● EXCERPTED TEXT
____

AI Evaluations measure agent behavior across tool use, task completion, and execution path to build reliability before an agent is deployed at scale.

Overview

AI Evaluations offers developers a systematic, evidence-based method to qualify AI Agents before they are used at scale. Using LLM-as-a-judge scoring, AI Evaluations runs the agent through a defined set of test cases and measures performance across four dimensions: tool selection accuracy, goal completion, trajectory accuracy, and human input rate. Results are available at both a summary level and a detailed per-case level to identify exactly where an agent succeeded, where it deviated, and why.

Note: Upload data set is not currently available.
As AI Agents grow in complexity, manual inspection can be cumbersome and insufficient to ensure reliability. AI Evaluations provides a systematic, repeatable method for validating agent behavior against defined expectations. Detailed per-case results help developers:
  • Confirm the goal was accurately completed and where the agent failed through the reasoning provided.
  • Validate that tool calls were made in the correct sequence with correct inputs.
  • Confirm that task objectives were met and outputs matched expected values.
  • Capture feedback and annotations to guide iterative improvements.

This traceability reduces deployment risk and supports human-in-the-loop quality assurance.

Detailed Evaluation View

The Detailed Evaluation View surfaces the full context of each test case in a single interface. This depth of visibility accelerates debugging, supports iterative improvement, and provides the traceability needed to make confident deployment decisions. Evaluations can be run automatically against a data set or manually reviewed.

This detailed view presents per-case results from a completed evaluation run. For each test case, the view displays:

  • Metric scores and rationale for Tool Selection, Goal Completion, Trajectory Accuracy, and Human Input.
  • Actual tool calls sequences, including tool name, inputs, and tool selection score.
  • Input variables and expected output variables (if provided).
  • Manual evaluations offer user feedback (like/dislike).

____

● DATA SEGMENT
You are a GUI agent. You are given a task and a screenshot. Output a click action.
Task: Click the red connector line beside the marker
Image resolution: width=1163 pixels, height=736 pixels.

____

● EXERCISE SET
[1] Reproduce word for word the part of the AI Evaluations page that opens with the words containing "The Detailed Evaluation" and closes with "or manually reviewed.".
[2] Answer these questions about the AI Evaluations page.
(a) What scoring method does AI Evaluations use?
(b) Which feature is noted as not currently available?
(c) What kind of user feedback do manual evaluations offer?
The listing is separate material and is not part of the AI Evaluations page.

● OUTPUTS FOR THE TASKS
[1]
The Detailed Evaluation View surfaces the full context of each test case in a single interface. This depth of visibility accelerates debugging, supports iterative improvement, and provides the traceability needed to make confident deployment decisions. Evaluations can be run automatically against a data set or manually reviewed.

[2]
(a) LLM-as-a-judge scoring.
(b) Upload data set.
(c) Like/dislike feedback.